In 2007, for example, the board overruled all of the drama jury’s finalists to give the prize to Rabbit Hole. And two years after the fateful choice to award the Pulitzer to Next to Normal, the board famously declined to choose any book at all for the 2012 Pulitzer Prize for fiction, a decision chronicled at length in a series of New Yorker articles. Less famously, it has exercised the option 15 times for the drama category — which means there have been more years in which no play was deemed worthy of the Pulitzer than there have been years in which a musical was considered Pulitzer-worthy.

Does Next to Normal's win mean that musicals are now respectably middlebrow?
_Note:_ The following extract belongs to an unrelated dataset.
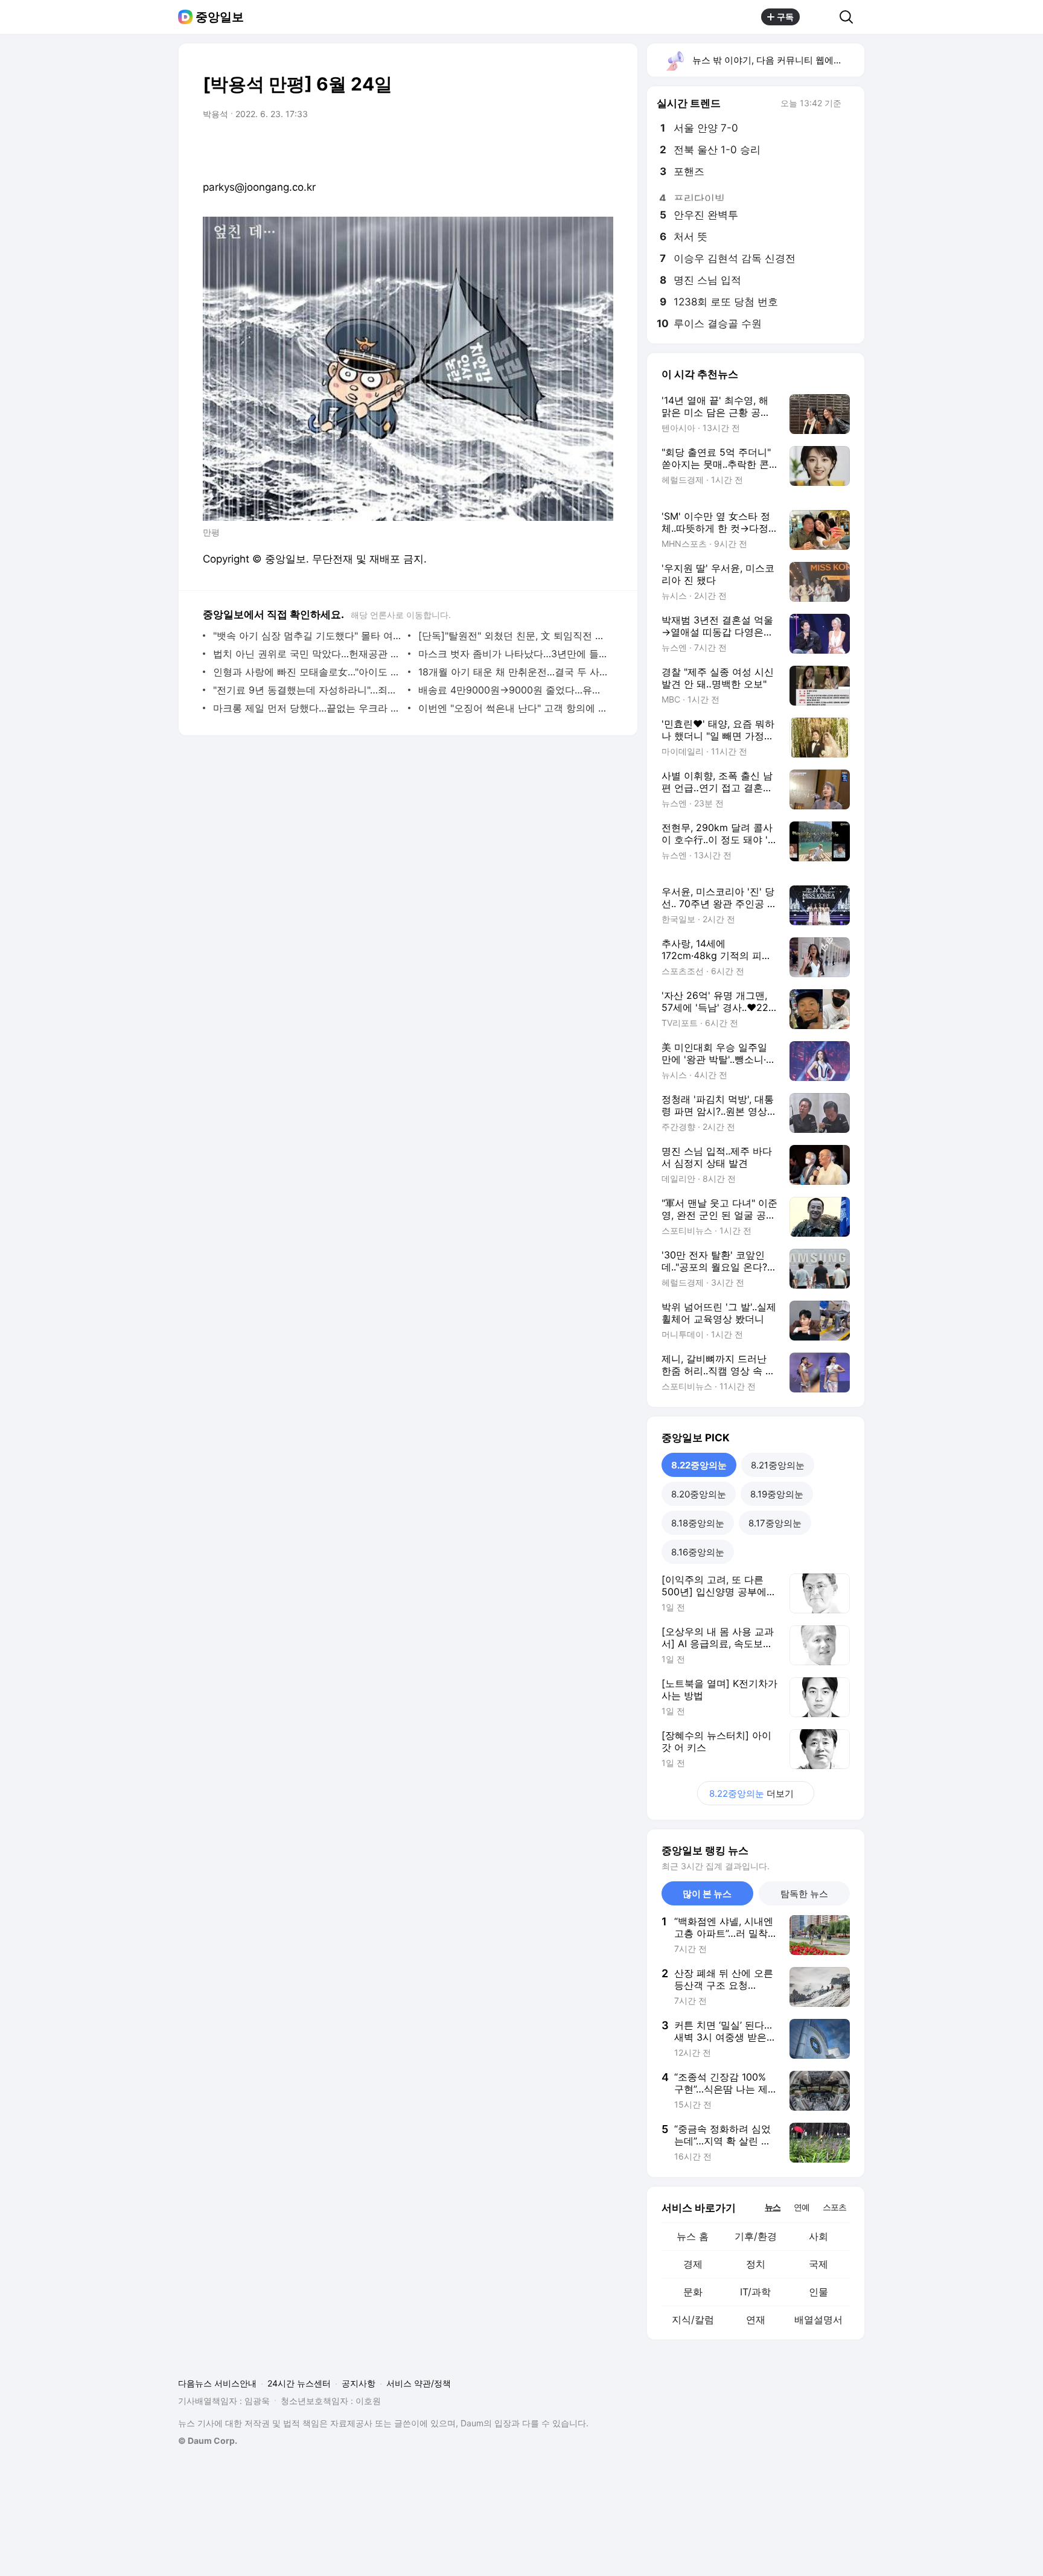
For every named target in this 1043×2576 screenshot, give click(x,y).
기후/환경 (756, 2236)
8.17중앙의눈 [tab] (775, 1523)
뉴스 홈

Critics of the Pulitzers sometimes suggest that the board’s freedom to disregard the jury allows the board to ignore the experimental, avant garde, and exciting in favor of the safe and bland middlebrow. Next to Normal, the story goes, is more of the same. Charles McNulty, the 2010 chair of the Pulitzer drama jury and the theater critic for the Los Angeles Times, wrote in a blistering column that the Pulitzer board had "ignored the advice of its drama jury in favor of its own sentiments," evidencing a "blinkered New York mentality." Unlike the highbrow plays the jury had recommended, Next to Normal was the sentimental choice. The middlebrow choice.

But for decades, awarding a Pulitzer to a musical wouldn’t have been a safe, respectable middlebrow choice. It would have been a lowbrow choice. Musicals were sentimental and hence artistically bankrupt. They were unrespectable and uninteresting.

For a musical to reach the kind of bourgeois respectability that accompanies a Pulitzer, even a controversial Pulitzer like Next to Normal’s, suggests that we are beginning to think and talk about musicals in a way that is entirely different from the way we used to. For a second musical to win the Pulitzer in a landslide victory only six years later suggests that this change is seismic.

It is, perhaps, the kind of change that comes with a new age of musical theater — perhaps even a new golden age in American musicals.